→ Entries supplied
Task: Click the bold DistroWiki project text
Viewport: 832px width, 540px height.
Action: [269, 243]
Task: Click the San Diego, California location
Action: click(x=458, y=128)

→ Goal of the exercise
Each line of the material above needs repeating verbatim.

→ Finished exercise
Task: Click the bold DistroWiki project text
Viewport: 832px width, 540px height.
Action: [269, 243]
Task: Click the San Diego, California location
Action: click(x=458, y=128)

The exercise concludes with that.